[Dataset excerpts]
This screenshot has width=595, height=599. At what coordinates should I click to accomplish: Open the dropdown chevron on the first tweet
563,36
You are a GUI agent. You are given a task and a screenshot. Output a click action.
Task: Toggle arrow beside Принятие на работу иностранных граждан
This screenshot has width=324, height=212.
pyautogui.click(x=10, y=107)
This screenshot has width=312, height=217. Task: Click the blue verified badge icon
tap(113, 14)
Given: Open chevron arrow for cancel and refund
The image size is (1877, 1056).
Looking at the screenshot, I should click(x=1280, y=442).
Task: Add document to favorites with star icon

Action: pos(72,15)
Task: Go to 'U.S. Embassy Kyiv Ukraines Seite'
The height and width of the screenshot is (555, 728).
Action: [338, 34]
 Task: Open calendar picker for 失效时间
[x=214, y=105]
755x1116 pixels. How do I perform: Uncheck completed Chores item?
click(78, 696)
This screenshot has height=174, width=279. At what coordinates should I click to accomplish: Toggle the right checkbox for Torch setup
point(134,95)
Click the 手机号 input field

- **EXERCISE**:
Please make an exact copy of the lines from the one holding "The height and" through the final line of the records above, nothing more.

- **SOLUTION TO THE PROBLEM**:
The height and width of the screenshot is (555, 728).
Action: [338, 34]
 Task: Open calendar picker for 失效时间
[x=214, y=105]
755x1116 pixels. How do I perform: Uncheck completed Chores item?
click(78, 696)
This screenshot has height=174, width=279. At what coordinates should I click to accomplish: Toggle the right checkbox for Torch setup
point(134,95)
Click the 手机号 input field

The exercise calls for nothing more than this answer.